Replacing new and delete operations

J

Jay Nabonne

Hi,

This might sound odd, but we want to replace the allocation scheme used by
new and delete without changing operator new and operator delete. (The
global operators are shared and we can't change them.)

We can replace operator new functionality by providing additional
parameters to the new function call (ala Stroustrup):

class foo_t;
extern foo_t foo;
void * operator new(size_t size, const foo_t&) { return malloc(size); }
void operator delete(void * p, const foo_t&) { free(p); }

char* p = new(foo) char;

But you can't do that with operator delete. There's no way to invoke the
parametrized delete operator, short of calling "operator delete(p, foo)"
which won't invoke destructors (it just calls the memory deallocator).

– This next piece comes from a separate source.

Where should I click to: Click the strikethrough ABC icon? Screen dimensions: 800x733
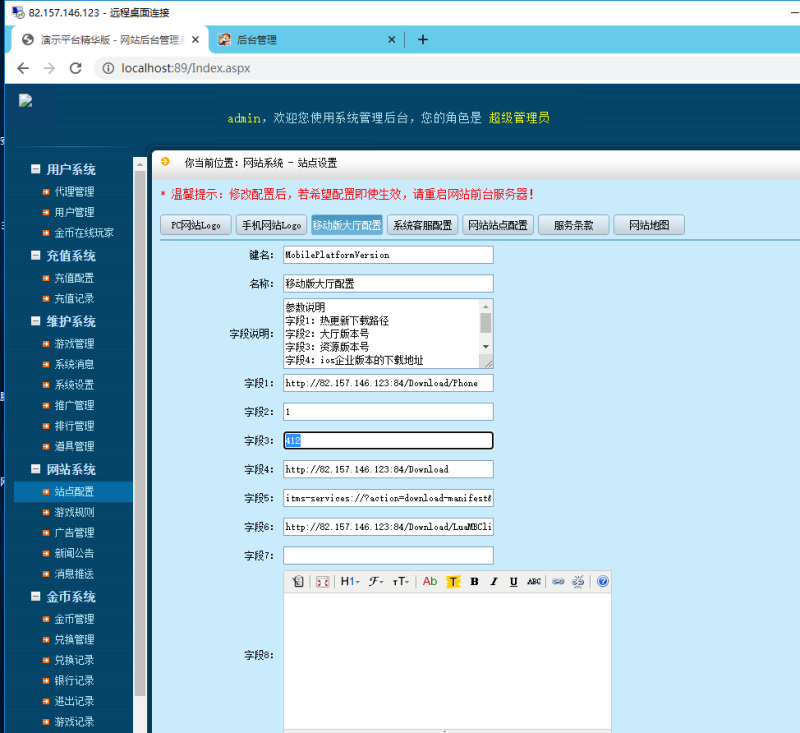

So, is there a way to replace delete functionality without overriding the
global delete operator?

- Jay
 
S

shez

Jay said:
class foo_t;
extern foo_t foo;
void * operator new(size_t size, const foo_t&) { return malloc(size); }
void operator delete(void * p, const foo_t&) { free(p); }

char* p = new(foo) char;

But you can't do that with operator delete. There's no way to invoke the
parametrized delete operator, short of calling "operator delete(p, foo)"
which won't invoke destructors (it just calls the memory
deallocator).

you can write a template function inside your memory deallocator:

template <class T>
void destructAndDeallocate(T* p)
{
p->~T();
free(p);
}

So you can use it like this:

SomeObject *x = new (foo) SomeObject(...);
....
foo.destructAndDeallocate(x);

-shez-
 
D

Dietmar Kuehl

Jay said:
We can replace operator new functionality by providing additional
parameters to the new function call (ala Stroustrup):

class foo_t;
extern foo_t foo;
void * operator new(size_t size, const foo_t&) { return malloc(size); }
void operator delete(void * p, const foo_t&) { free(p); }

char* p = new(foo) char;

Note that a thus constructed object needs to be explicitly
destructed before calling 'operator delete()' with the corresponding
pionter:

| p->~char();
| operator delete(p, foo);
But you can't do that with operator delete. There's no way to invoke the
parametrized delete operator, short of calling "operator delete(p, foo)"
which won't invoke destructors (it just calls the memory
deallocator).

Right, there is no syntax which both destructs the object
and calls 'operator delete()'. You need to do a two step
process if you use a placement form of "new" (unless you
use a 'std::nothrow' version of "new" in which case you can
simply "delete" the object).
 
J

Jay Nabonne

Note that a thus constructed object needs to be explicitly
destructed before calling 'operator delete()' with the corresponding
pionter:

| p->~char();
| operator delete(p, foo);

Right, there is no syntax which both destructs the object
and calls 'operator delete()'. You need to do a two step
process if you use a placement form of "new" (unless you
use a 'std::nothrow' version of "new" in which case you can
simply "delete" the object).

This isn't the placement form of new (AFAICT). This is calling new with
different parameters ala "nothrow".

(See for example, "19.4.5 Dynamic Memory" in The C++ Programming Language,
Special Edition).

I have a feeling the answer to my question is "no", but I wanted to give
the gurus a chance at it before I give up.

- Jay
 
J

Jay Nabonne

Jay Nabonne wrote:
So you can use it like this:

SomeObject *x = new (foo) SomeObject(...);
...
foo.destructAndDeallocate(x);

We could do that. The ultimate goal was to use macros to allow the normal
usage of new and delete:

#define new new(foo)
#define delete ...???

But this two-step method would work if we don't need that restriction.

Thanks!

- Jay
 
D

Dietmar Kuehl

This isn't the placement form of new (AFAICT). This is calling new with
different parameters ala "nothrow".

5.3.4 (expr.new) paragraph 11 at least calls this form of new expression
"placement syntax of new". Anyway, according to 18.4.1.1
(lib.new.delete.single) paragraph 12 'operator delete(void*)' only accepts
pointers obtained from 'operator new(std::size_t)'. However, according to
5.3.5 (expr.delete) paragraph 7, a delete expression calls a deallocation
function and the only real operation in this context is
'operator delete(void*)'. This is where things get fuzzy: I can't find a
quote where this is indeed the only option although I'm pretty sure it is.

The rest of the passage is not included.